# Opening day pics



## foss23 (Aug 30, 2007)

Our first day turned out pretty good. We Filled out on geese and got eight ducks. Right after we got our last goose a flock of about 200 flew within 15 feet of our heads and landed in the slough right behind us. Also we got to see a hawk just about take out the wind lucky we were using.


----------



## little hunter (Oct 12, 2006)

looks like u guys had a good hunt! 
Were u guys feild hunting?


----------



## bandman (Feb 13, 2006)

little hunter said:


> Were u guys feild hunting?


I'm just taking a stab, but the birds look like they've been retrieved from water unless it was raining that day. :huh:


----------



## Hardsell (Jan 29, 2007)

Was there only one guy wearing facepaint?

Because if he was, and everyone else wasn't......maybe he doesn't need to. lol

:beer:


----------



## franchi (Oct 29, 2005)

Hardsell said:


> Was there only one guy wearing facepaint?:beer:


I'm guessing he passed out the night before and his buddies got him with a Sharpie.


----------



## Hardsell (Jan 29, 2007)

franchinatersss said:


> Hardsell said:
> 
> 
> > Was there only one guy wearing facepaint?:beer:
> ...


LOL.

Or he lost a bet.

:beer:


----------



## NDJ (Jun 11, 2002)

there is another thread where they admit they had no clue what the three pintails were...


----------



## foss23 (Aug 30, 2007)

Yes we were water hunting. And the reason we had to ask what they were was because we shot them with a group of teal. It Really surprised us when we picked them up. Yes we knew what the regs were and Yes we knew that we were getting close to our limit that is why we stopped shooting at them.


----------



## D&amp;D (Sep 14, 2005)

It looks like you guys shot 3 pins and 2 suzies. Were you hunting in North Dakota? If so, and there were only 4 of you, you were actually over your limit. You can only take one pin, one can, or one hen mallard per hunter per day.
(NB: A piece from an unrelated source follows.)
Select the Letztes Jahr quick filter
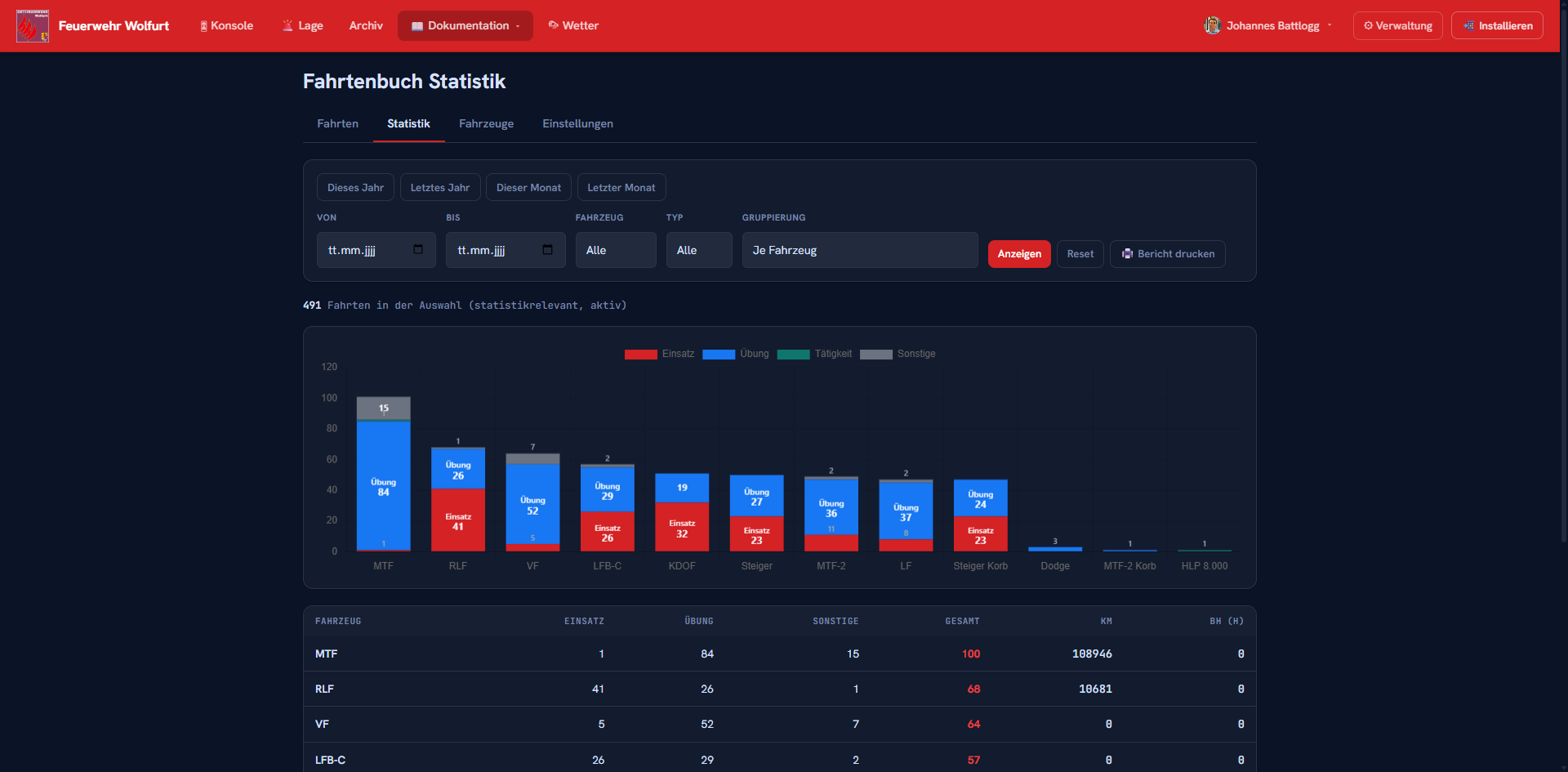This screenshot has height=772, width=1568. tap(440, 187)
I hope I've got some of my numbers wrong.


----------



## Architect414 (Nov 9, 2006)

D&D said:


> It looks like you guys shot 3 pins and 2 suzies. Were you hunting in North Dakota? If so, and there were only 4 of you, you were actually over your limit. You can only take one pin, one can, or one hen mallard per hunter per day.
> 
> I hope I've got some of my numbers wrong.
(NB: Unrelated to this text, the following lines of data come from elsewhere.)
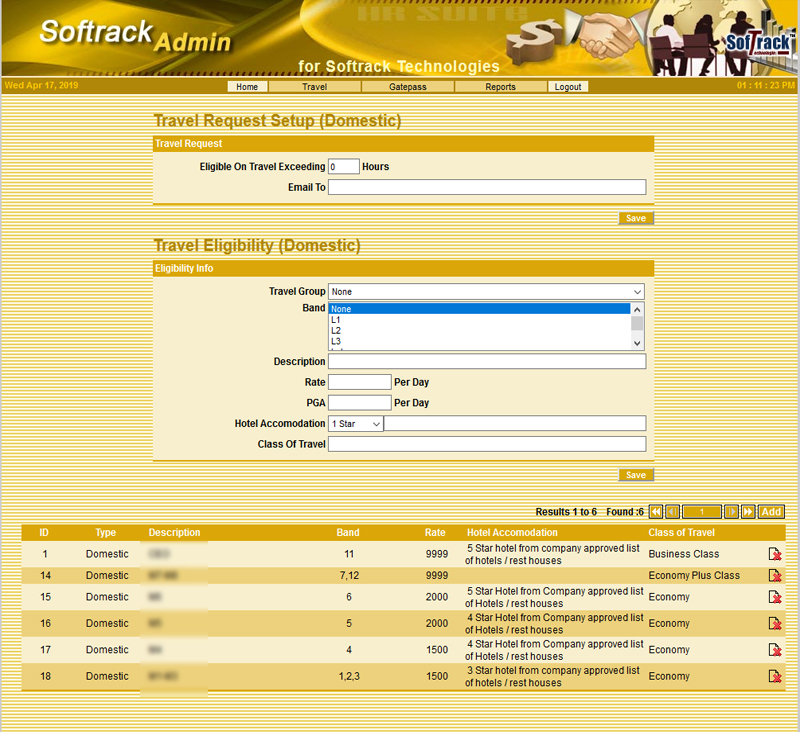Go to the previous results page
This screenshot has height=732, width=800.
tap(673, 512)
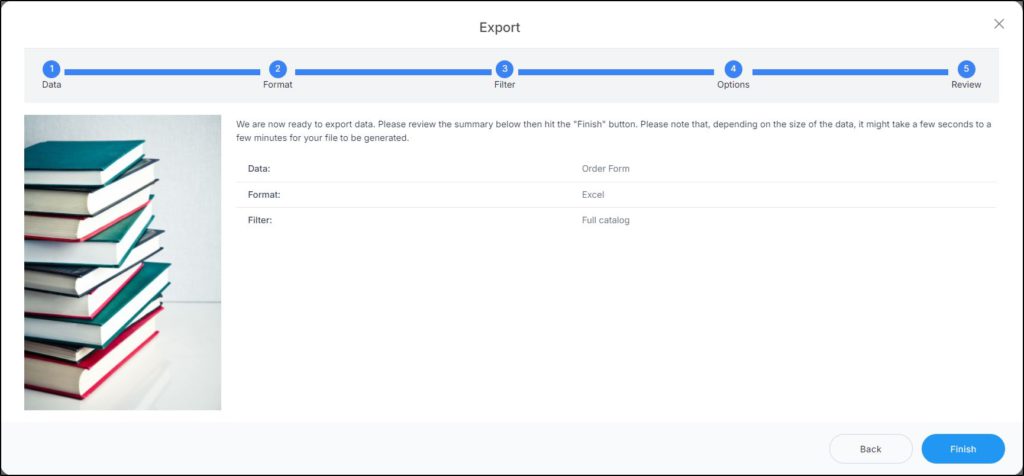This screenshot has width=1024, height=476.
Task: Click the progress bar between steps 4 and 5
Action: click(x=849, y=72)
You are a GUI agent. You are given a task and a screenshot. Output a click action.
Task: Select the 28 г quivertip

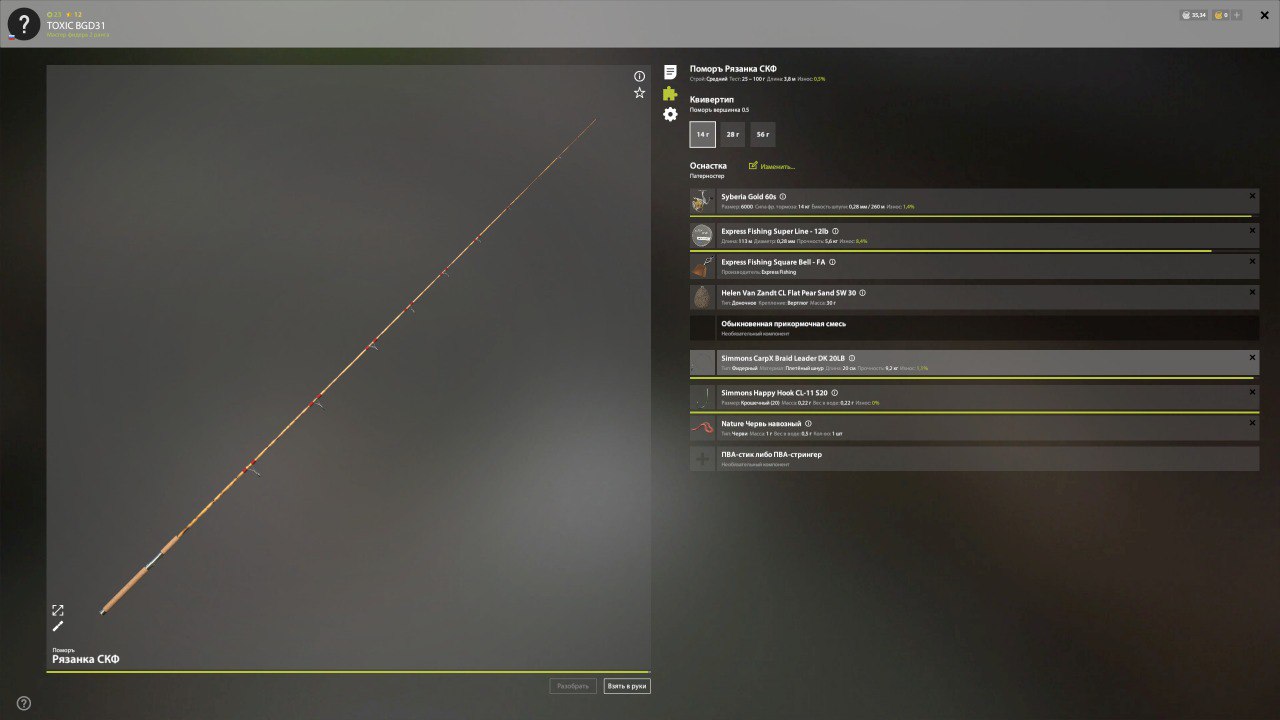(x=733, y=134)
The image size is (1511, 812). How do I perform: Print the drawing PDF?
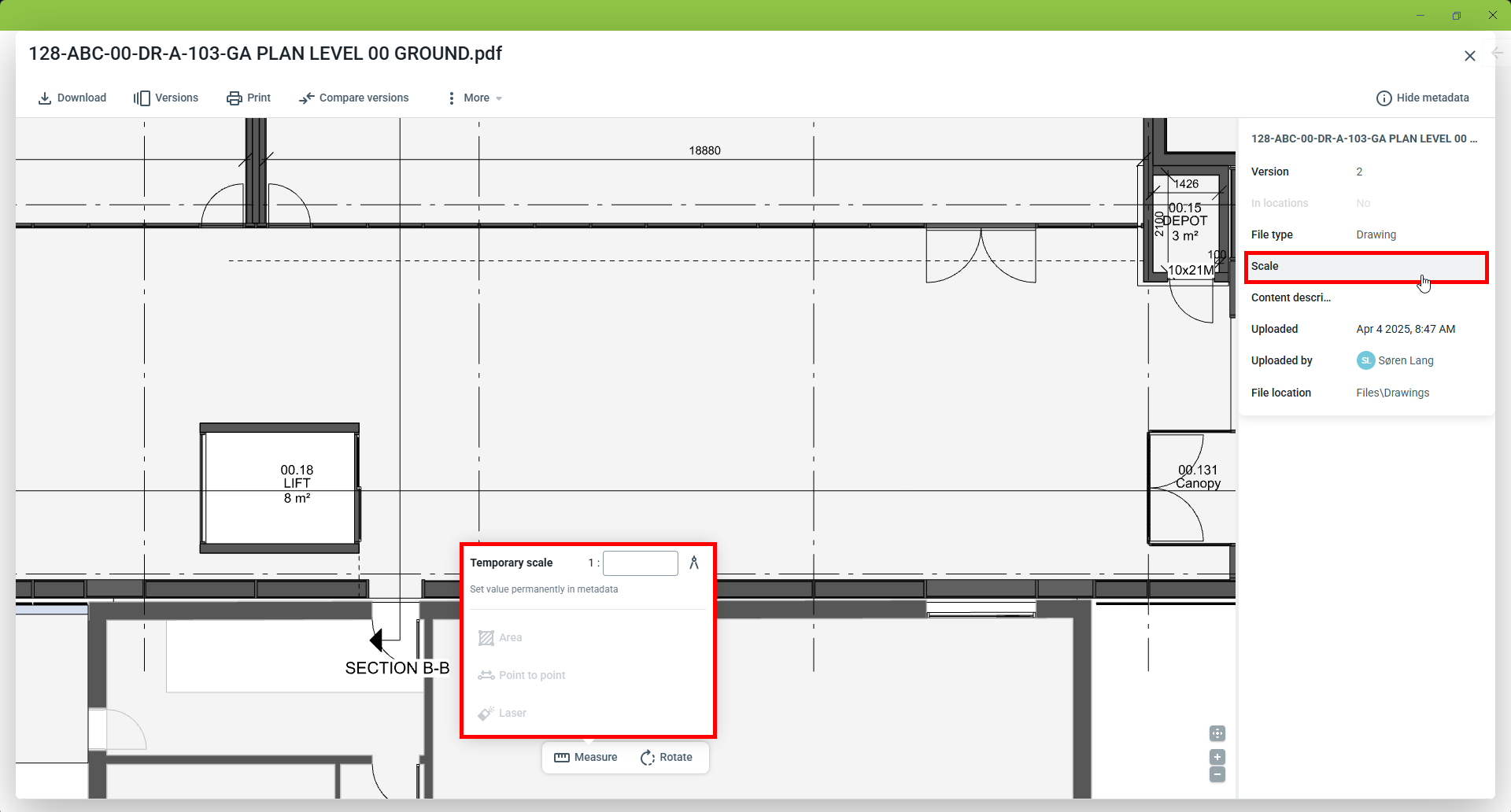click(x=249, y=98)
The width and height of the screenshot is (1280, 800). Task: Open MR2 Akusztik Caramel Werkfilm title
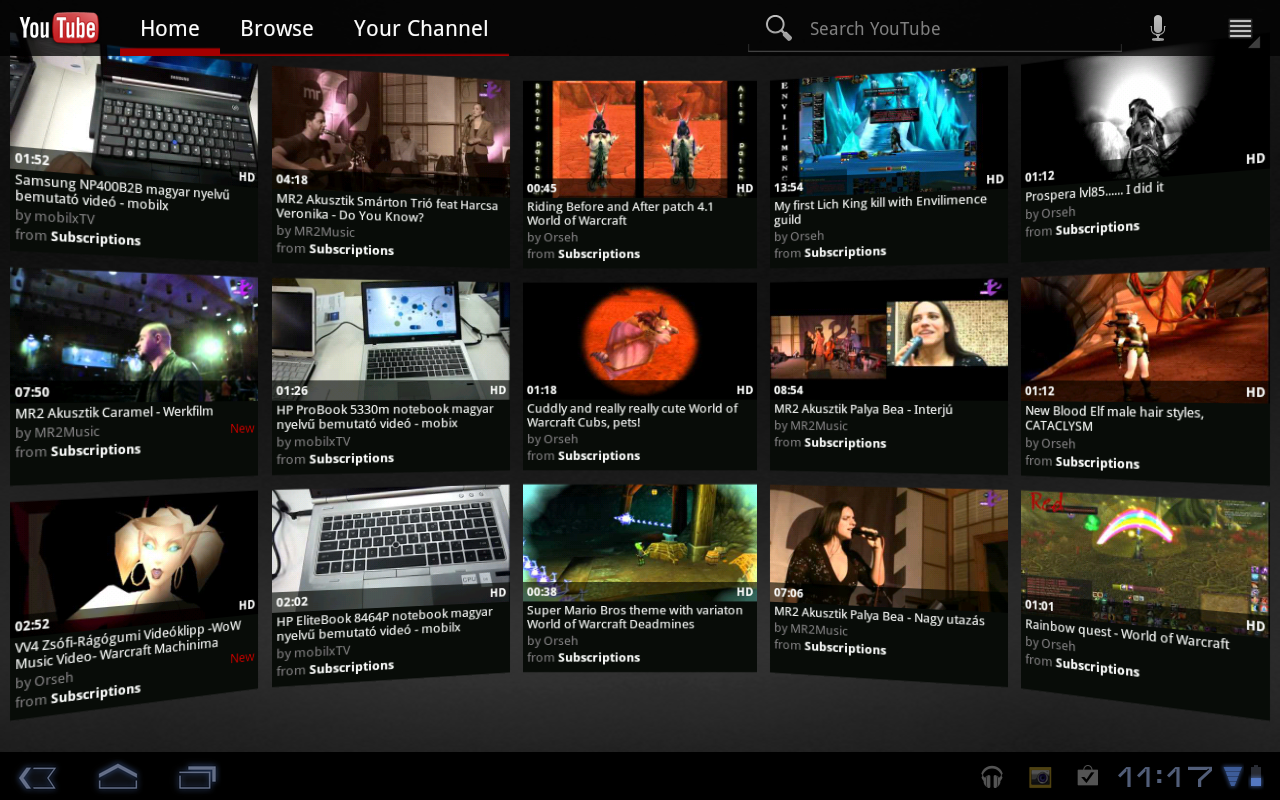(x=114, y=412)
I'm gonna guess they were not hunting in North Dakota, if you read their post it says they limited out on geese. If they were in North Dakota they could have shot 4 more geese than they have in those pictures.


----------



## Nick Roehl (Mar 7, 2002)

foss23

U shot them with a group of teal, and thought they were teal? Not to be mean but you should buy a waterfowl ID book before you head back out.


----------



## Troller1 (Oct 15, 2004)

Is it ever possible to just say "nice pictures" and move on without trying to play Wanna-be-Warden on every picture and story that is posted.
Thanks for your future cooperation.
Brian


----------



## wetlandfarms (Oct 10, 2005)

No Kiddin!! Cut 'em some slack! Looks like a great morning, Keep up the Good Hunting!! :beer:


----------